Would anyone have any advice on how to add model depth? This works below but I was hoping to experiment with adding in additional non-TimeDistributed layers.
# reshape from [samples, timesteps] into [samples, subsequences, timesteps, features]
n_features = 1
n_seq = 2
n_steps = 2
# define model
model = Sequential()
model.add(TimeDistributed(Conv1D(filters=16, kernel_size=1, activation='relu'), input_shape=(None, n_steps, n_features)))
model.add(TimeDistributed(MaxPooling1D(pool_size=2)))
model.add(TimeDistributed(Flatten()))
model.add(LSTM(50, activation='relu'))
model.add(Dense(1))
model.compile(optimizer='adam', loss='mse')
# fit model
model.fit(X, y, epochs=500, verbose=0)
For example, if I add this in:
# define model
model = Sequential()
model.add(TimeDistributed(Conv1D(filters=16, kernel_size=1, activation='relu'), input_shape=(None, n_steps, n_features)))
model.add(TimeDistributed(MaxPooling1D(pool_size=2)))

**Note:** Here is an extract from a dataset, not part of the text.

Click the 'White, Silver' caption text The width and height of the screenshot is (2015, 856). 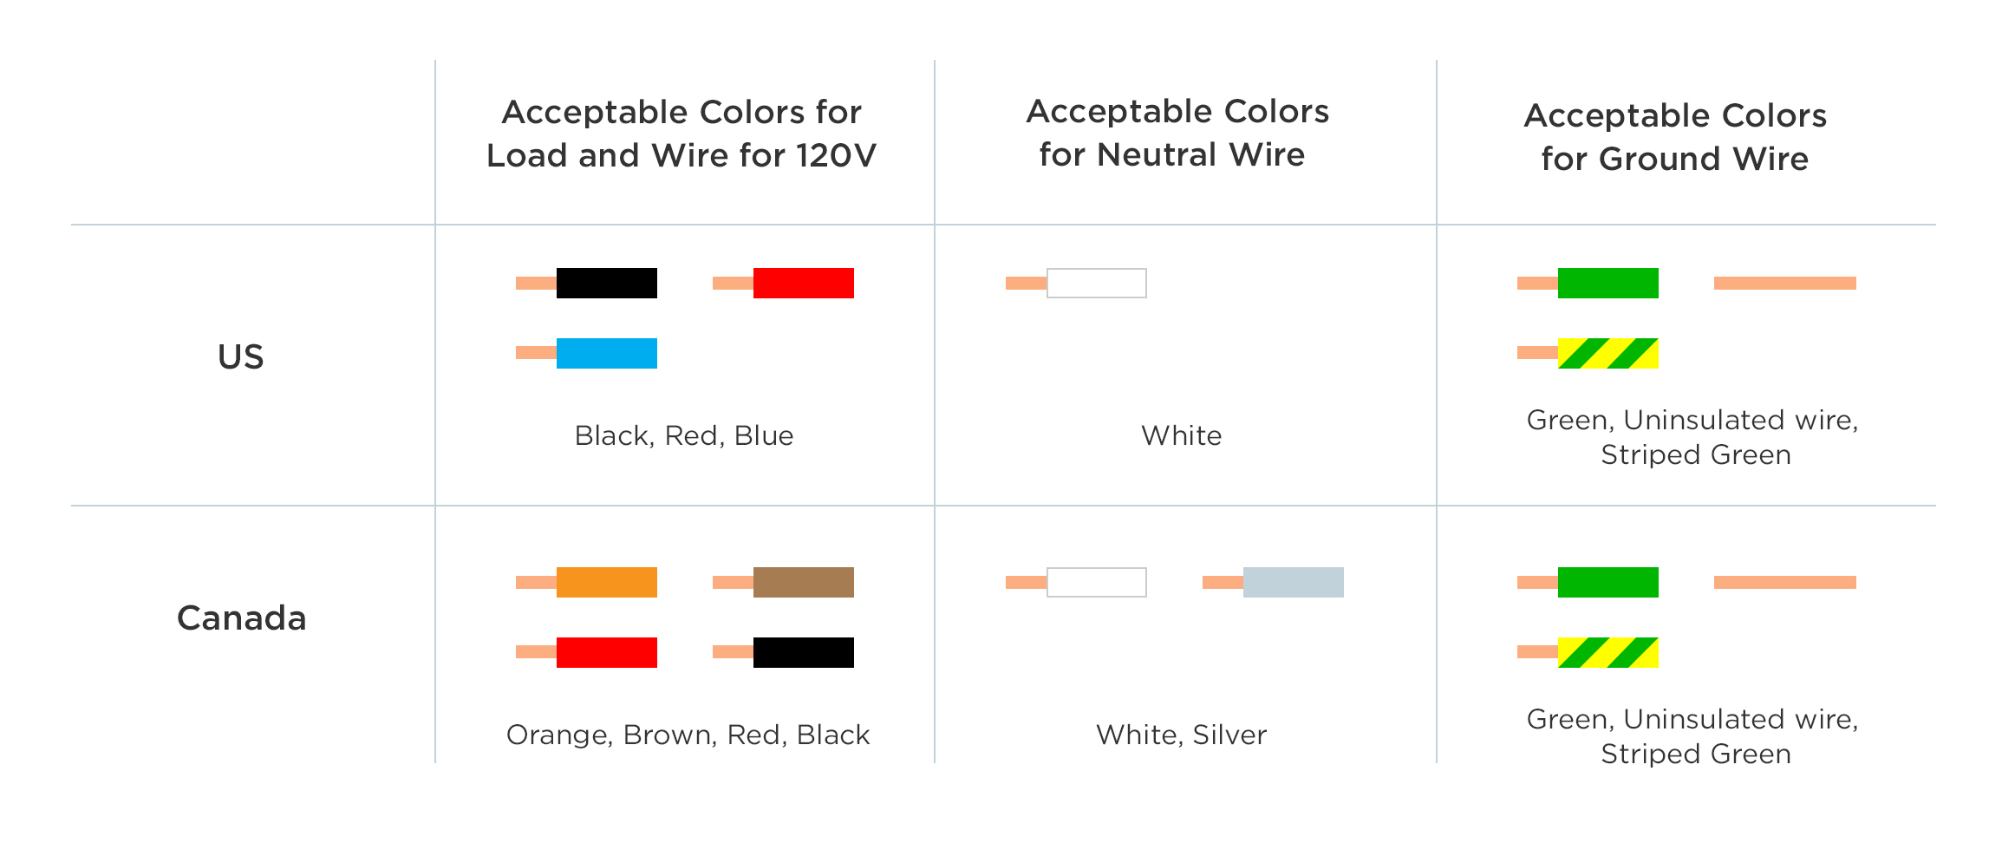(1181, 735)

model.add(TimeDistributed(Flatten()))
model.add(LSTM(50, activation='relu'))
model.add(LSTM(40, activation='relu'))
model.add(LSTM(30, activation='relu'))
model.add(Dense(1))
model.compile(optimizer='adam', loss='mse')
# fit model
model.fit(X, y, epochs=500, verbose=0)
This will throw ValueError: Input 0 is incompatible with layer lstm_2: expected ndim=3, found ndim=2
Any tips help! Sorry not a lot of Wisdom here but learning :)